(ACTION ITEM) Could you output only the lines from the one containing "Preferiti (526, 293)" through the last line of the data, both included?

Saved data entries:
○ ○ ○ ○ ○
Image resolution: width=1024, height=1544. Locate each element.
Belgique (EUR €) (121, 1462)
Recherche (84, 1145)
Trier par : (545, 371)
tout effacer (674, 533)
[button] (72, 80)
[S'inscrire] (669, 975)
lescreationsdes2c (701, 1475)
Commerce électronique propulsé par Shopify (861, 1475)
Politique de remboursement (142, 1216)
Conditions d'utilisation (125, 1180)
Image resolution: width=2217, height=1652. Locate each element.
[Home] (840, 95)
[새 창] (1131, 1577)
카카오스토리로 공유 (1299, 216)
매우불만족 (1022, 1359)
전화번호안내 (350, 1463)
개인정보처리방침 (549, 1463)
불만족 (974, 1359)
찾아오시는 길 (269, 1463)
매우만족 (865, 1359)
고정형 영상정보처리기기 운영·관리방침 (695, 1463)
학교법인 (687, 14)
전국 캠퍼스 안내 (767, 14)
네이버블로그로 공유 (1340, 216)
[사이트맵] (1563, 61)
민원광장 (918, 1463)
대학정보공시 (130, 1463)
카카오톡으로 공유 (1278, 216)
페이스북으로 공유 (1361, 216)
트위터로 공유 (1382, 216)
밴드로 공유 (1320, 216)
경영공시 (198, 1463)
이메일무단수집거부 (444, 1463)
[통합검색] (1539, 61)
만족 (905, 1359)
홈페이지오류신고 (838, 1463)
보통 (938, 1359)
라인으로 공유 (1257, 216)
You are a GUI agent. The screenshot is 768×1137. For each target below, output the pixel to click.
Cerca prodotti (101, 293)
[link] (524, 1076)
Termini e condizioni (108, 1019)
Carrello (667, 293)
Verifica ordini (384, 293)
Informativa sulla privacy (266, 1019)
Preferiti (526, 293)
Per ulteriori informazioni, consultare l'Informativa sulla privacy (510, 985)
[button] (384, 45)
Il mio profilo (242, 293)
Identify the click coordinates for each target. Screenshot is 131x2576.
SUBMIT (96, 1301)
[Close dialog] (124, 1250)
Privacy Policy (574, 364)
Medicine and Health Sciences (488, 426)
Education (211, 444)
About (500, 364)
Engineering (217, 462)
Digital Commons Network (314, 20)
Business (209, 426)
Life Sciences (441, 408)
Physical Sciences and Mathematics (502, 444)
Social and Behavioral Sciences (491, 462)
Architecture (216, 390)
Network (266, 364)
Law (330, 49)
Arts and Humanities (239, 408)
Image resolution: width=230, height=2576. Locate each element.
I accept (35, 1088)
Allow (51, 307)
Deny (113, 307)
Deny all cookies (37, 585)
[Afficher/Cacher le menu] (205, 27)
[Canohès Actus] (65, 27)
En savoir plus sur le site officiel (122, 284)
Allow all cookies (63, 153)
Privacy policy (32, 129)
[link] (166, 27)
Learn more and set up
○ ○ ○ ○ ○
(RESPONSE)
Preferiti (526, 293)
Per ulteriori informazioni, consultare l'Informativa sulla privacy (510, 985)
[button] (384, 45)
Il mio profilo (242, 293)
Identify the click coordinates for each target. Screenshot is 131x2576.
SUBMIT (96, 1301)
[Close dialog] (124, 1250)
Privacy Policy (574, 364)
Medicine and Health Sciences (488, 426)
Education (211, 444)
About (500, 364)
Engineering (217, 462)
Digital Commons Network (314, 20)
Business (209, 426)
Life Sciences (441, 408)
Physical Sciences and Mathematics (502, 444)
Social and Behavioral Sciences (491, 462)
Architecture (216, 390)
Network (266, 364)
Law (330, 49)
Arts and Humanities (239, 408)
Image resolution: width=230, height=2576. Locate each element.
I accept (35, 1088)
Allow (51, 307)
Deny (113, 307)
Deny all cookies (37, 585)
[Afficher/Cacher le menu] (205, 27)
[Canohès Actus] (65, 27)
En savoir plus sur le site officiel (122, 284)
Allow all cookies (63, 153)
Privacy policy (32, 129)
[link] (166, 27)
Learn more and set up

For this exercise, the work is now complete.